23.10.24

Fe, luz, tiempo


  Hay gente que se muere sin haber oído la luz o sin haber tocado la tiniebla. De vivir se sabe poco, aunque consten las palabras y hasta se tenga registro fiable y hermoso de lo acontecido en ese trayecto que va del primer latido hasta el último. No hieren todas las horas y la última ejecuta desaprensivamente el desenlace: cada una cuenta, ninguna es irrelevante. Se festeja el aire por su elocuencia, se ama sin motivo el verdad de su recato de madre. Habría que tener a mano una especie de elucidario de la luz, un vademécum de su influjo, una brújula para cuando irrumpa la tiniebla. Queda el fulgor de lo etéreo, esa permanencia de la belleza.
......
● **Instrucciones**: Reproduce íntegro y sin cambios el texto de arriba sobre la fe, la luz y el tiempo.

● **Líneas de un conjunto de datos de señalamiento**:
......
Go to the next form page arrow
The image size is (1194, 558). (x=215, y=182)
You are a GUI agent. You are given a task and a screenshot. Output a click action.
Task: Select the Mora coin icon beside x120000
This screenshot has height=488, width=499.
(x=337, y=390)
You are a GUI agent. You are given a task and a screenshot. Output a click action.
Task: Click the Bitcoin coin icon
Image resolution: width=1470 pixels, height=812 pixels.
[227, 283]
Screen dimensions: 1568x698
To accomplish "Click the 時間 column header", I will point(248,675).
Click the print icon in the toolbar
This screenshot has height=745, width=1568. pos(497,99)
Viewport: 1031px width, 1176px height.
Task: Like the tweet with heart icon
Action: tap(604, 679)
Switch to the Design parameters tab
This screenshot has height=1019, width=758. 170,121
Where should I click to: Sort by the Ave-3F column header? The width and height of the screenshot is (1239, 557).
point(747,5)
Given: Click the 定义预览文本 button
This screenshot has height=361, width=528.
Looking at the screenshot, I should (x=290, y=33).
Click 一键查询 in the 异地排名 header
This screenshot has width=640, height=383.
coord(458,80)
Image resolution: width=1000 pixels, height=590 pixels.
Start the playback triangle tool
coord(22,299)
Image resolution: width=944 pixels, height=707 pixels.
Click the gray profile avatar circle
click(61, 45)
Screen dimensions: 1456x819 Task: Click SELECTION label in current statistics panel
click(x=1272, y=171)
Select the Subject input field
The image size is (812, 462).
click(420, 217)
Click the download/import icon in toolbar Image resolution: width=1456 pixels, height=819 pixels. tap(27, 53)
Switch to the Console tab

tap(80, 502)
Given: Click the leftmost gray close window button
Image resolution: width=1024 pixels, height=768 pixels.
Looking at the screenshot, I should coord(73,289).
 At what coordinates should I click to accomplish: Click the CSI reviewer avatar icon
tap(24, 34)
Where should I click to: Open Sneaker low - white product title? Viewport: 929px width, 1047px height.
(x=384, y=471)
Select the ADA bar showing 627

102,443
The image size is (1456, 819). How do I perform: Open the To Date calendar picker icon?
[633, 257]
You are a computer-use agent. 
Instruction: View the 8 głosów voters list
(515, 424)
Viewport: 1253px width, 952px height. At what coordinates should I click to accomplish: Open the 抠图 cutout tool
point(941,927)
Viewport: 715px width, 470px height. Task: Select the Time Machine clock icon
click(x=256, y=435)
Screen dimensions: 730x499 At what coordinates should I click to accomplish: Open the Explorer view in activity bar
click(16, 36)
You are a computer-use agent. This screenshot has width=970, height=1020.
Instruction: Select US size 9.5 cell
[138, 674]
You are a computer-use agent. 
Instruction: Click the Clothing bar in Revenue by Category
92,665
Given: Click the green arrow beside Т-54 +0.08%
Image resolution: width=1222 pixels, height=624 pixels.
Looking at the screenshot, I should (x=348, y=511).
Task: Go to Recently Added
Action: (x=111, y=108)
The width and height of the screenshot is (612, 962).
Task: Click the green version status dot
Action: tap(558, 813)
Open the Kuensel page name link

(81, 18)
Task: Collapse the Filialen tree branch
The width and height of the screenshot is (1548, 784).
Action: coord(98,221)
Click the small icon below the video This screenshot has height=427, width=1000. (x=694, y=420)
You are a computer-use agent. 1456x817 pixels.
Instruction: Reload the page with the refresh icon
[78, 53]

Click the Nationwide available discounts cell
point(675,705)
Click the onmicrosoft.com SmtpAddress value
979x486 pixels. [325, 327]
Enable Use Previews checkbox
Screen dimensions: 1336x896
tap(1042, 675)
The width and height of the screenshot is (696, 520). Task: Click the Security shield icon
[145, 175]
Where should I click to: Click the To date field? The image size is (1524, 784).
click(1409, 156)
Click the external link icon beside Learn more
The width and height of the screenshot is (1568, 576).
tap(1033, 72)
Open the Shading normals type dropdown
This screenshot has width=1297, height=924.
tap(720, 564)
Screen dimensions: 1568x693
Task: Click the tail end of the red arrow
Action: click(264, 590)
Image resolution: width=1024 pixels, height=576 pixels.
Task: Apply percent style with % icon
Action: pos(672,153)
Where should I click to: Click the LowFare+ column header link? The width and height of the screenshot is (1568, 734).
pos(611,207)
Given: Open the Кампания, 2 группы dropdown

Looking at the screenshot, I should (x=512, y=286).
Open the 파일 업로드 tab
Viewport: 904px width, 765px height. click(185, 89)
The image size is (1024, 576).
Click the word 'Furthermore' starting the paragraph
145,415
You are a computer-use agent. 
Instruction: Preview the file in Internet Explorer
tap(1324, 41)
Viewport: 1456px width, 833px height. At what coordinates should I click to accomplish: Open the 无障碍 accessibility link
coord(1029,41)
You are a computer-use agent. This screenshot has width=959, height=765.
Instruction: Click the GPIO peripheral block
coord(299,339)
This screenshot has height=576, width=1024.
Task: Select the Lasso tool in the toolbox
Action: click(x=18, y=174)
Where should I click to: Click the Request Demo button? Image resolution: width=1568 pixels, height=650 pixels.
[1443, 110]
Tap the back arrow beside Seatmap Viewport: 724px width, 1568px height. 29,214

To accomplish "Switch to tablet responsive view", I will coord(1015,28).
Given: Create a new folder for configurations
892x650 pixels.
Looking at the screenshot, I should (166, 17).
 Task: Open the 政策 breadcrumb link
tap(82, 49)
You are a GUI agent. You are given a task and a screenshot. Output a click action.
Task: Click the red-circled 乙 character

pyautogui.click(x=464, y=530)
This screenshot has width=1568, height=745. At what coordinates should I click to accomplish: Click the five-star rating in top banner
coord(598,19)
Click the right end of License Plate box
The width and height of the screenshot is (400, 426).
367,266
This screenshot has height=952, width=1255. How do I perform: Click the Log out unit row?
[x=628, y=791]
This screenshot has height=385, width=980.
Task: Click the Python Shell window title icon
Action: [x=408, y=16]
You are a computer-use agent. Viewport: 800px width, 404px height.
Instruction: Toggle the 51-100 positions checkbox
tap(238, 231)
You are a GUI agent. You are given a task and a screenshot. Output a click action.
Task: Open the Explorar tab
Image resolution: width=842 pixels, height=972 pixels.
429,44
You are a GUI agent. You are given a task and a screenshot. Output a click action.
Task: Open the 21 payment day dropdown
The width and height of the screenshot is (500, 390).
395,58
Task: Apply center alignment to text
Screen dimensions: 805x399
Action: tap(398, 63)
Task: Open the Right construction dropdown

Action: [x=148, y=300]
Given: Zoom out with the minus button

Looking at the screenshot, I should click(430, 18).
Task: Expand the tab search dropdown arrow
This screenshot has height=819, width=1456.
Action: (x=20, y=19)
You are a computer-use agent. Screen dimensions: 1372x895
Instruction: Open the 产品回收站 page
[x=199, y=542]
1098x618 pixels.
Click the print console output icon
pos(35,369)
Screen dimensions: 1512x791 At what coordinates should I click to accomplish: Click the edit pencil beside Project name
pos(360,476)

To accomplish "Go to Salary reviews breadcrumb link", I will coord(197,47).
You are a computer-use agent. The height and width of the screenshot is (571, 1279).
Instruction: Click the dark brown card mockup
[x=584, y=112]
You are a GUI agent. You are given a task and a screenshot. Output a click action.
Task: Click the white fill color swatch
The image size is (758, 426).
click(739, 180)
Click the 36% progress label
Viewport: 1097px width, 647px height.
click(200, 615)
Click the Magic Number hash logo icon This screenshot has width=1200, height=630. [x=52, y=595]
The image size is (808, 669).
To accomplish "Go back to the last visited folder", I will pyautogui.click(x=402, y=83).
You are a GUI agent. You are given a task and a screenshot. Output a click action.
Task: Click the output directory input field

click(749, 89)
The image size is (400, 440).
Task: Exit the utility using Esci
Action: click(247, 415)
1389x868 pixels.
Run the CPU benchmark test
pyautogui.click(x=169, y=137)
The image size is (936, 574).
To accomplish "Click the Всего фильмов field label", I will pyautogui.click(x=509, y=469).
......
● **Tarea resuelta**:
23.10.24

Fe, luz, tiempo


  Hay gente que se muere sin haber oído la luz o sin haber tocado la tiniebla. De vivir se sabe poco, aunque consten las palabras y hasta se tenga registro fiable y hermoso de lo acontecido en ese trayecto que va del primer latido hasta el último. No hieren todas las horas y la última ejecuta desaprensivamente el desenlace: cada una cuenta, ninguna es irrelevante. Se festeja el aire por su elocuencia, se ama sin motivo el verdad de su recato de madre. Habría que tener a mano una especie de elucidario de la luz, un vademécum de su influjo, una brújula para cuando irrumpa la tiniebla. Queda el fulgor de lo etéreo, esa permanencia de la belleza.